Then, from the outer reaches of the room: “Dude comes into a bar and orders a Coke. Ain’t that what Dairy Queens are for?” The remark elicited a round of guffaws.
The newcomer at the bar looked over his shoulder toward the row of billiard tables. The only one currently in use was lighted by a fixture suspended from the ceiling. It hung low above the felt and shed light on a grungy foursome.
The one who’d scoffed at him was propped against the wall, arms crossed over his chest, knee raised, left foot flat against the concrete blocks. He was grinding a matchstick between his teeth. Another was idly chalking a pool cue. The other two were leaning against the table, slurping from their bottles of beer.
All were eyeing the “dude” with insolent challenge.
But after being on the receiving end of a prolonged and unflinching stare, the spokesman of the four anchored the matchstick in the corner of his mouth beneath a droopy mustache, let his foot slide to the floor, pushed himself away from the wall, and said to the one preparing the cue, “You gonna shoot, or what?” Still muttering with amusement among themselves, they resumed their game.
The bartender, having watched the exchange with interest, opened a can of Coca-Cola and poured it over a glassful of ice. “Here you go.”
“Thanks.”
“Bartender, add that to my tab, please.”
She was seated in a dim corner booth, chosen because it had an unobstructed view of the entrance, allowing her to see him when he arrived, which she’d wished to do. She’d been early; he’d been right on time.

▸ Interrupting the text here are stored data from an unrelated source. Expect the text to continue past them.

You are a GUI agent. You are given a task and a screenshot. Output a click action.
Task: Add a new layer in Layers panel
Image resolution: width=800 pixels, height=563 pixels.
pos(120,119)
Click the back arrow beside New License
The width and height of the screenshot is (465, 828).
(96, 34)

She’d observed everything that had transpired without having been observed herself. The bit he’d done with his sunglasses had looked casual enough, something one would naturally do when coming from daylight into a darker interior. But she deduced that it had also given him time to let his eyes adjust, take in the scene, and get an idea of the bar’s layout and what he was walking into. She’d escaped his notice only because her booth was in a section of the bar where only meager light relieved the gloom.
As he’d walked from the entrance over to the bar, his tread had been loose-limbed, his demeanor nonchalant. His exchange with the bartender, although not effusive, had been friendly enough. But it had taken nothing more than a look from him to squelch the derision of the men playing billiards.

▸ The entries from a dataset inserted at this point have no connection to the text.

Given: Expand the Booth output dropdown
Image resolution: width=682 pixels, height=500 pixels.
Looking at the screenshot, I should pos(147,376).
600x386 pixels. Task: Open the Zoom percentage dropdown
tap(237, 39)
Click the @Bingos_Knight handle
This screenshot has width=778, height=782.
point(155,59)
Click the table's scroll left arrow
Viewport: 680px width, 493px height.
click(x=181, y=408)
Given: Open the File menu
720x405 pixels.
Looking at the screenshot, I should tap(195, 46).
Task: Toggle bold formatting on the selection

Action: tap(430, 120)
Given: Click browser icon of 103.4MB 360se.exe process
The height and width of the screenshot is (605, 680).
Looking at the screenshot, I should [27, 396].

At the time, he’d been facing away from her. But she knew that he must have fixed on them the calculating gaze that now zeroed in on her as he picked up his drink and walked over.

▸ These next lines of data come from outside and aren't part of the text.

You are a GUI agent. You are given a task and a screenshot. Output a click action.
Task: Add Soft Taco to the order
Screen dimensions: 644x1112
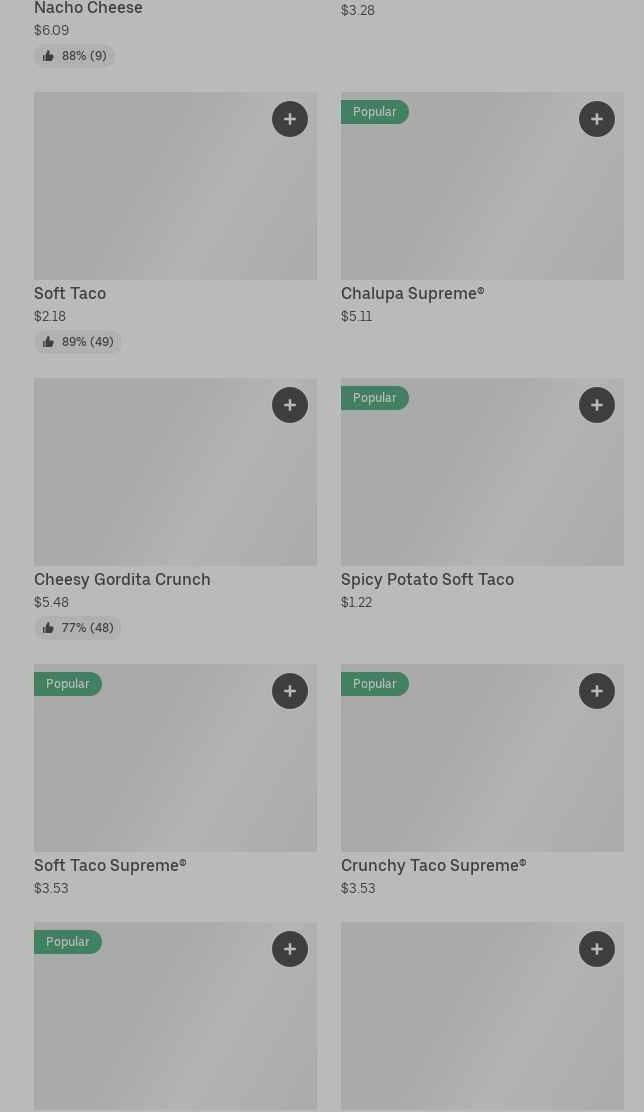290,119
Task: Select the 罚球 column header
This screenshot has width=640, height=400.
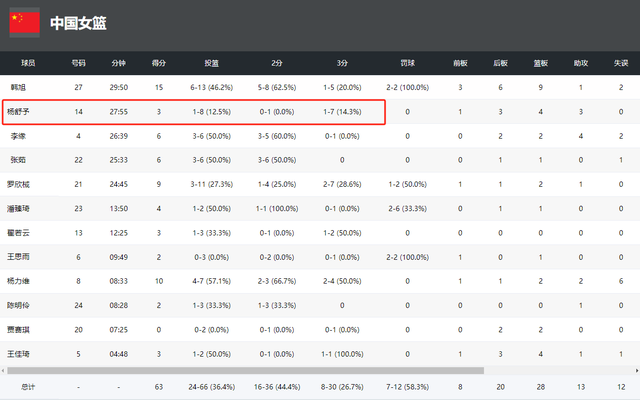Action: 408,63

When he reached the booth, he tipped his head toward the vacant bench. “This seat taken?”
She shook her head.
He slid in across from her. They appraised each other with undisguised interest but without comment until he said, “Thanks for the Coke.”
“You’re welcome.”
Dunking the drinking straw in and out of her glass of club soda, she continued her assessment of him. He’d gone to no trouble whatsoever to impress her. He was unshaven and had bed head. His shirt was wrinkled and worn tail out.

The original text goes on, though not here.